The weakening euro and rising oil prices raises the risk of ‘inflation’ flooding in through the import and export channels. With a weak economy and national govt credit worthiness particularly sensitive to rising interest rates, the ECB may find itself in a bind, as it will tend to favor rate hikes as prices firm, yet recognize rate hikes could cause a financial collapse. And should a govt like Greece be allowed to default the next realization could be that Greek depositors will take losses, and, therefore, the entire euro deposit insurance lose credibility, causing depositors to take their funds elsewhere. But where? To national govt. or corporate debt? The problem is there is nowhere to go but actual cash, which has been happening. Selling euro for dollars and other currencies is also happening, weakening the euro, but that doesn’t reduce the quantity of euro deposits, even as it drives the currency down, though the ‘value’ of total deposits does decrease as the currency falls.
It’s all getting very ugly as it all threatens the value of the euro. The only scenario that theoretically helps the value of the euro is a national govt default, which does eliminate the euro denominated financial assets of that nation, but of course can trigger a euro wide deflationary debt collapse. The ‘support’ scenarios all weaken the euro as they support the expansion of euro denominated financial assets, to the point of triggering the inflationary ‘race to the bottom’ of accelerating debt expansion.
Bottom line, it’s all an ‘unstable equilibrium’ as we used to say in engineering classes 40 years ago, that could accelerate in either direction. My proposal for annual ECB distributions to member nations on a per capita basis reverses those dynamics, but it’s not even a distant consideration.
Where are ‘market forces’ taking the euro? Low enough to increase net exports sufficiently to supply the needed net euro financial assets to the euro zone, which will come from a drop in net financial assets of the rest of world net importing from the euro zone.

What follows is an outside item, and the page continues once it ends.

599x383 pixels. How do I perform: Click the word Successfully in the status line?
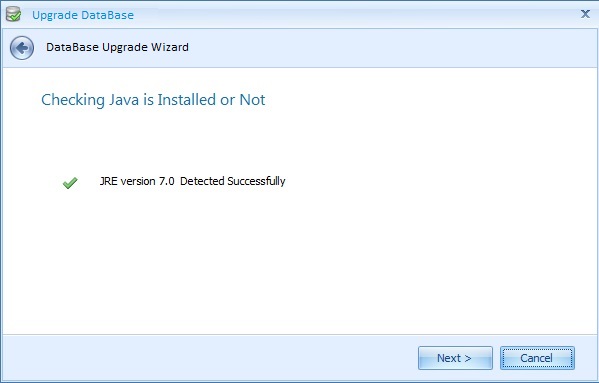point(256,181)
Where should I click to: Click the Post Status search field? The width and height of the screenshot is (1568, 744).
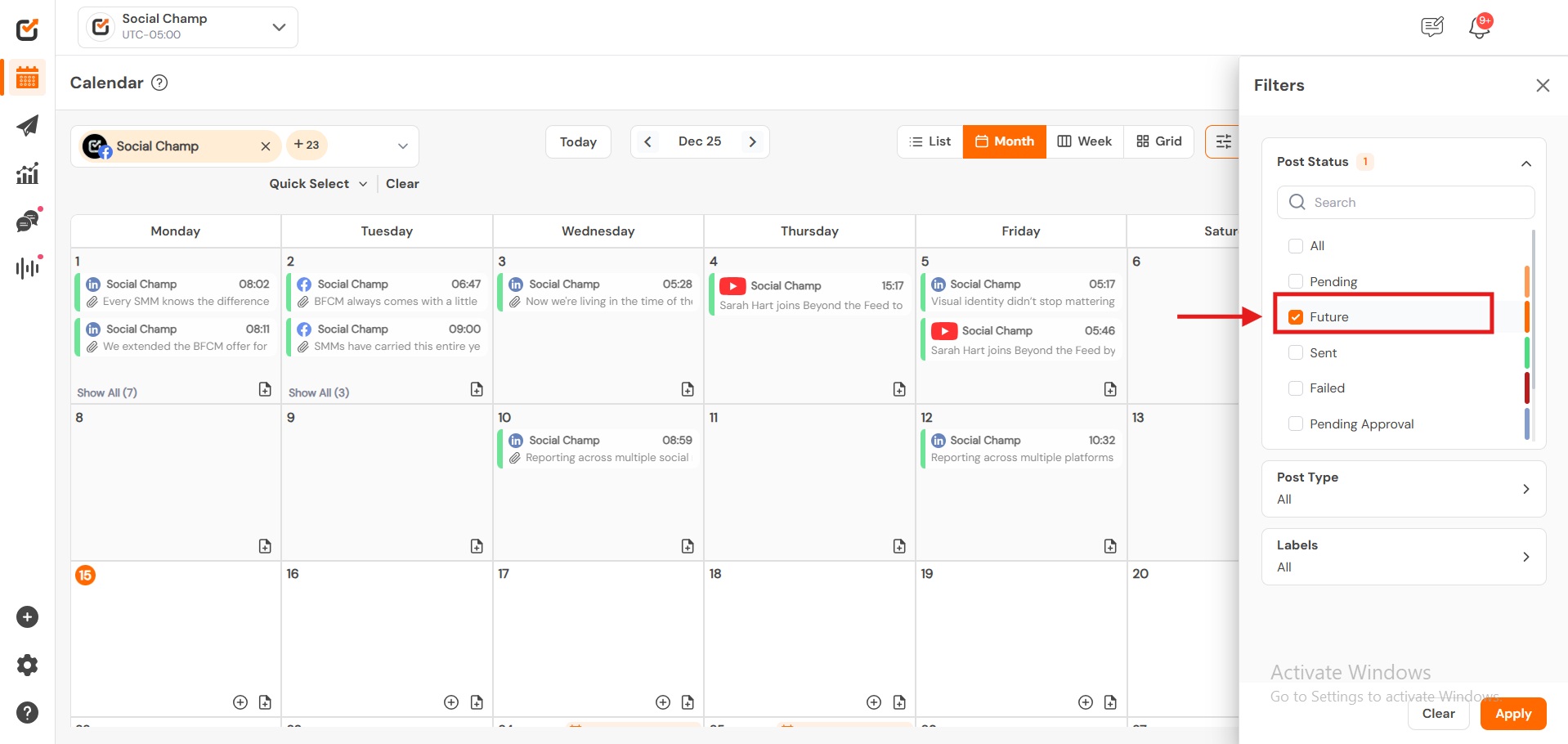[1405, 202]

This, too, can be a long, ugly ride.
As a final note, the IMF gets its euros from the euro zone, so using the IMF changes nothing.
Comments welcome!
The Next Global Problem: Portugal
By Peter Boone and Simon Johnson
Peter Boone is chairman of the charity Effective Intervention and a research associate at the Center for Economic Performance at the London School of Economics. He is also a principal in Salute Capital Management Ltd. Simon Johnson, the former chief economist at the International Monetary Fund, is the co-author of 13 Bankers.

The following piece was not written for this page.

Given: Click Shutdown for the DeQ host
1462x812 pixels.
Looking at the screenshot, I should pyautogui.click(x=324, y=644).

April 15 (NYT) — The bailout of Greece, while still not fully consummated, has brought an eerie calm in European financial markets.

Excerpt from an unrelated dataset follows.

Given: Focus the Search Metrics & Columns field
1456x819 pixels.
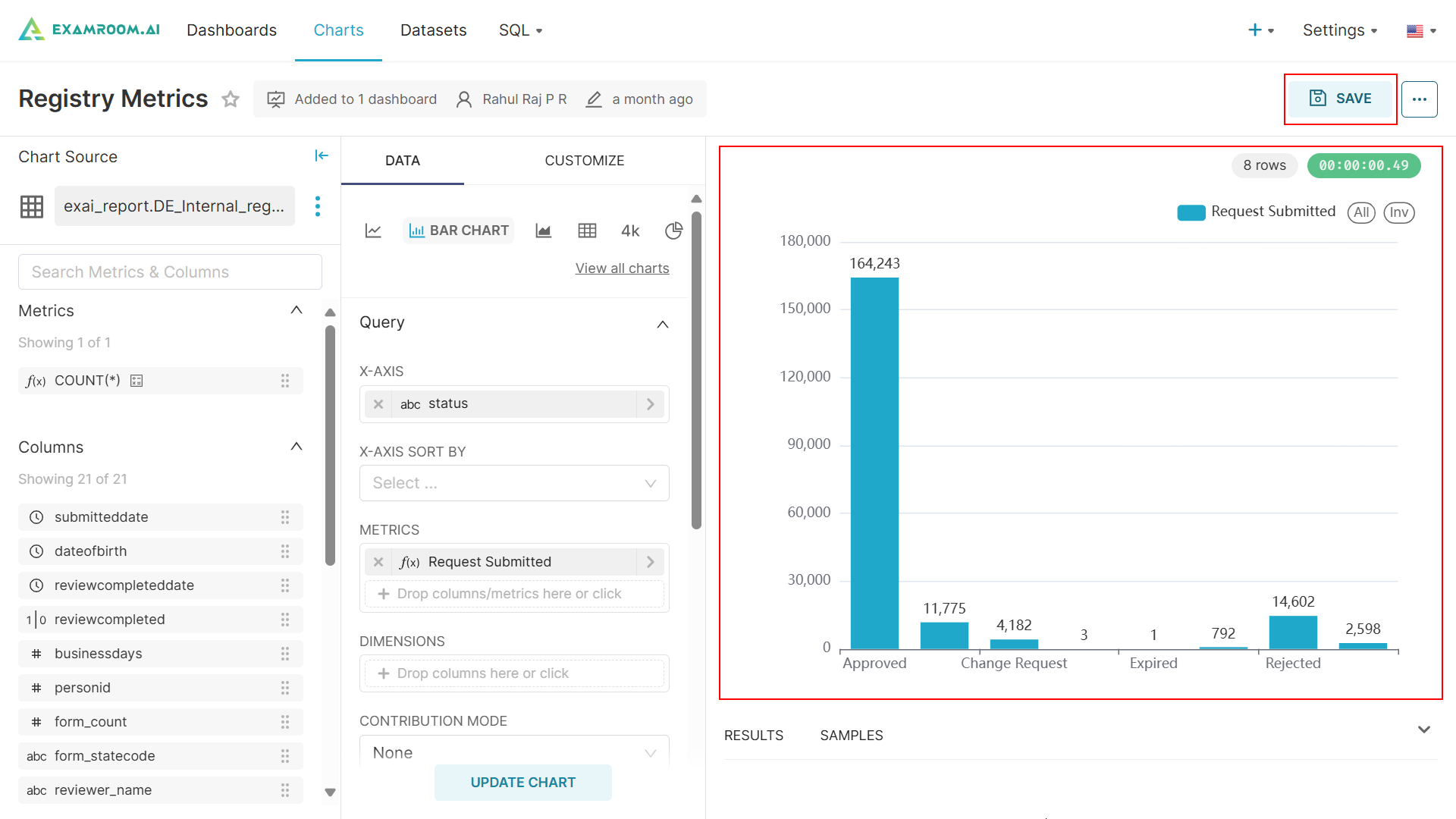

It is, for sure, a huge bailout by historical standards. With the planned addition of International Monetary Fund money, the Greeks will receive 18 percent of their gross domestic product in one year at preferential interest rates. This equals 4,000 euros per person, and will be spent in roughly 11 months.
Despite this eye-popping sum, the bailout does nothing to resolve the many problems that persist. Indeed, it probably makes the euro zone a much more dangerous place for the next few years.
Next on the radar will be Portugal. This nation has largely missed the spotlight, if only because Greece spiraled downward. But both are economically on the verge of bankruptcy, and they each look far riskier than Argentina did back in 2001 when it succumbed to default.
Portugal spent too much over the last several years, building its debt up to 78 percent of G.D.P. at the end of 2009 (compared with Greece’s 114 percent of G.D.P. and Argentina’s 62 percent of G.D.P. at default). The debt has been largely financed by foreigners, and as with Greece, the country has not paid interest outright, but instead refinances its interest payments each year by issuing new debt. By 2012 Portugal’s debt-to-G.D.P. ratio should reach 108 percent of G.D.P. if the country meets its planned budget deficit targets. At some point financial markets will simply refuse to finance this Ponzi game.
The main problem that Portugal faces, like Greece, Ireland and Spain, is that it is stuck with a highly overvalued exchange rate when it is in need of far-reaching fiscal adjustment.
For example, just to keep its debt stock constant and pay annual interest on debt at an optimistic 5 percent interest rate, the country would need to run a primary surplus of 5.4 percent of G.D.P. by 2012. With a planned primary deficit of 5.2 percent of G.D.P. this year (i.e., a budget surplus, excluding interest payments), it needs roughly 10 percent of G.D.P. in fiscal tightening.
It is nearly impossible to do this in a fixed exchange-rate regime — i.e., the euro zone — without vast unemployment. The government can expect several years of high unemployment and tough politics, even if it is to extract itself from this mess.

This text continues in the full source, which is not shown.